What She Forgot (What She 2)
Page 48
“What?” she asked, when she realized I wasn’t moving.
“I’m so confused.” And I was. I didn’t understand. And then it hit me. No one had ever loved Shelly. She’d never experienced that connection with another person. She’d never experienced the fit of someone else’s body with hers, when the fit was more than just physical. She’d never had it. She probably didn’t even understand it.
Suddenly, her face fell. “Have I disappointed you?” she asked.
“Why would you ask me that?”
She motioned toward my face and said, “Because you suddenly look like that.”
“Like what?”
“Like you don’t like me.”
I liked her. I liked her more and more every time I spent time with her. Her brain was a thing of wonder. Her body was a work of art. Her personality was intriguing. But fuck if I could understand anything about her.
“Lynn always looks at me like that when I’ve disappointed her. When I haven’t lived up to her expectations.” She began to wring her hands. “And now you’re doing it, but I don’t fully understand why.”
“You haven’t disappointed me.”
She finally breathed again. “Okay.”
“I’m just confused. Sorry.” I started to walk again.
Suddenly, a woman on the other side of the walkway yelled out, “Help! He took my wallet!”
We were on the second level of the mall, walking down the walkway with the railing on the left side of us. The scream had come from the other side of the open area, on the other side of the mall.
Then I saw him. A kid, maybe about sixteen years old, dashed down the aisle, and he was too fast for anyone to catch him.
But before I could even blink, Shelly had kicked her shoes off.
“Don’t!” I said, but she was already gone.
“Fuck,” I said as I let her bags fall to the floor. I turned to dash after her, but she was already rounding the corner. She’d hitched her pencil skirt up her legs, and she ran like I’d never seen anyone run. But the part that surprised me the most was that she did what I would have done—and I seriously would have if she had given me one more fucking second—and she ran past the next connecting walkway and went around to cut him off.

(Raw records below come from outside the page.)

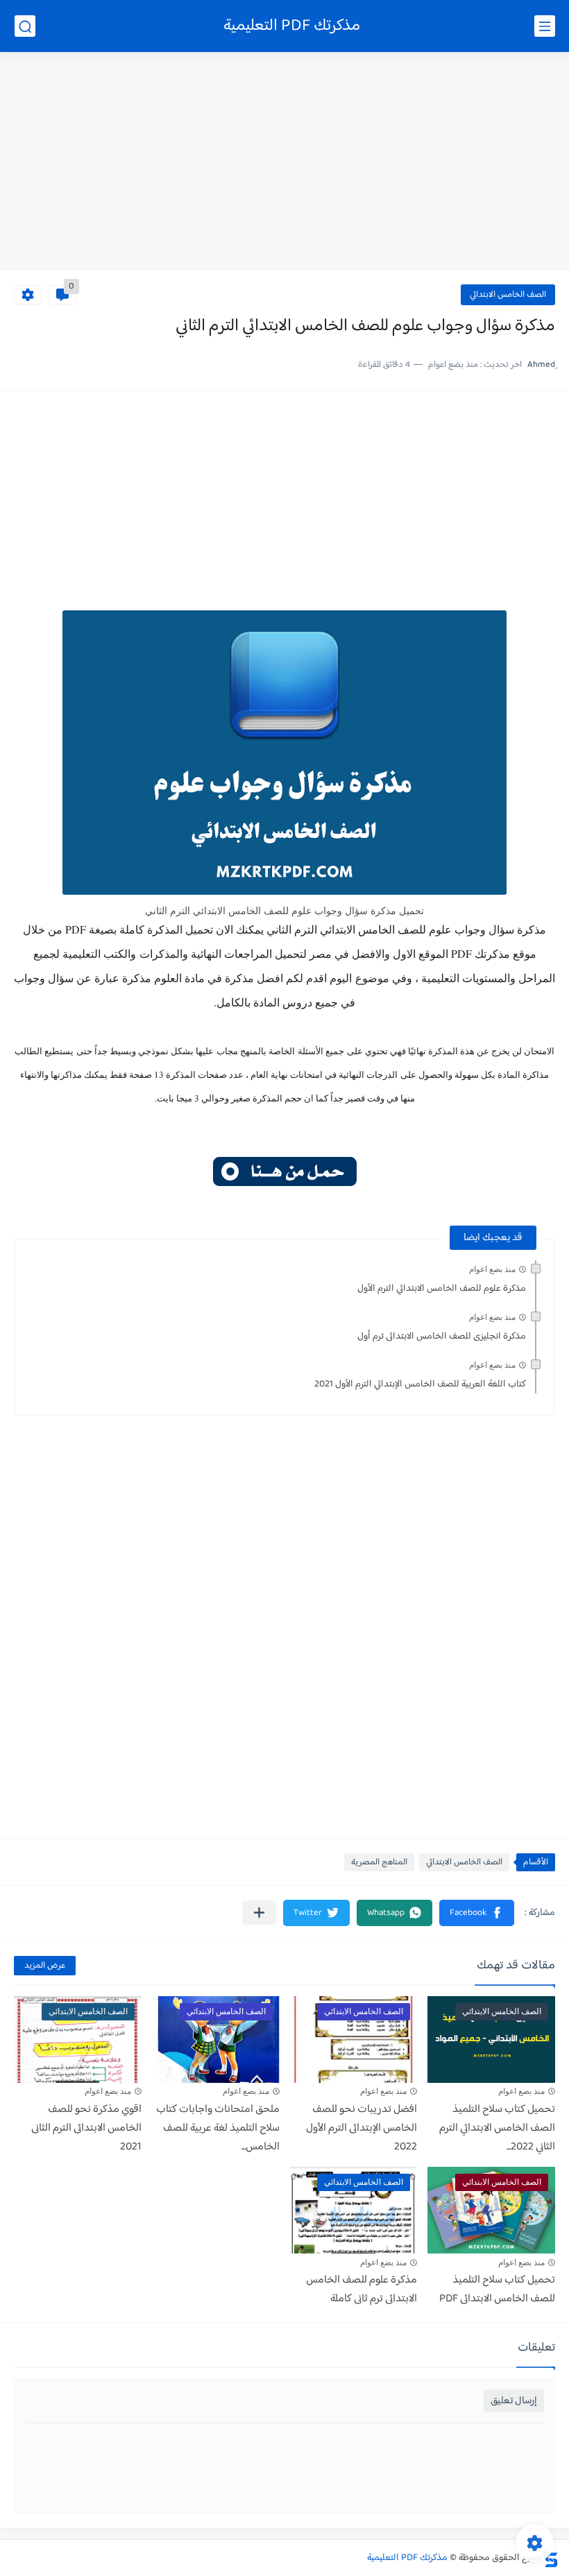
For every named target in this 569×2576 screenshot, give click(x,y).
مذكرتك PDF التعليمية (291, 26)
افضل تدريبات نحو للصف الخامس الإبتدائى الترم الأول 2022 (361, 2128)
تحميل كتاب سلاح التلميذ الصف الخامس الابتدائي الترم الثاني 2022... (497, 2128)
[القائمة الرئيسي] (544, 26)
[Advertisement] (284, 163)
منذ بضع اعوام (492, 1269)
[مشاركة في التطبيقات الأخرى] (259, 1912)
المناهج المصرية (379, 1862)
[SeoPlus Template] (550, 2558)
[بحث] (25, 26)
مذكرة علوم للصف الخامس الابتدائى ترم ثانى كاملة (361, 2289)
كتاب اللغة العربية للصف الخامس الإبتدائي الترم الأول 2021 (420, 1384)
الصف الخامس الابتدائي (508, 294)
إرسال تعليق (514, 2401)
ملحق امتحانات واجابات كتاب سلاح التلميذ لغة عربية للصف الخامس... (218, 2128)
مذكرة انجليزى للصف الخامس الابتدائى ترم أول (441, 1336)
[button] (476, 1913)
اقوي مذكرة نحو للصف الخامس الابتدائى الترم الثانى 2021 (86, 2128)
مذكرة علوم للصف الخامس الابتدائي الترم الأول (441, 1288)
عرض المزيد (44, 1965)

Next thing I knew, she’d tackled the gangly young man. His beanie fell from his head as he hit the floor with an umph and the woman’s wallet skidded out in front of him. Shelly put a knee in his back to hold him down. The young man grunted and kicked but Shelly subdued him until she could reach over him and get her hands on the woman’s purse. Then she lifted her knee, got off his back, mumbled something that only he could hear, and he ran in the other direction. Then she straightened her skirt and pushed her hair back from her face. She picked up the woman’s wallet and calmly returned it to her.
People had recorded the whole scene on their phones as the woman cried about how her rent money was in there, in cash, and how very grateful she was. “How did you do that?” she asked.
Shelly just shrugged, graciously accepted the woman’s thanks, and walked back to where I was still standing next to her discarded bags. She stepped back into her shoes, which made her as tall as my nose. “Are you ready to eat?” she asked.
“You’ve never been on a date, huh?” I asked, still replaying the tackle in my brain. She wasn’t even breathing hard.
Her brow furrowed. “Didn’t we just discuss this?”
“Friday night,” I said on a laugh. “I’m picking you up at my house at seven o’clock. I expect you to be wearing one of these flirty dresses and I expect to take you on your first date ever. So be ready.”
She smiled. “Okay.”
I probably should have asked instead of just telling her, but Shelly wasn’t just any woman. She was different.
“This is for Megan’s benefit, right?” She stared at me.
“Sure,” I said. But I wasn’t sure that was entirely the case. I wasn’t sure at all.
“Then I accept your invitation,” she said politely.
I picked up her bags, hooking them over one arm, and then I took her hand in mine. She startled, mouthed the word boyfriend at me with a question in her gaze, and then she relaxed a little when I shrugged. Her hand tightened in mine briefly, and then we went to the food court for food.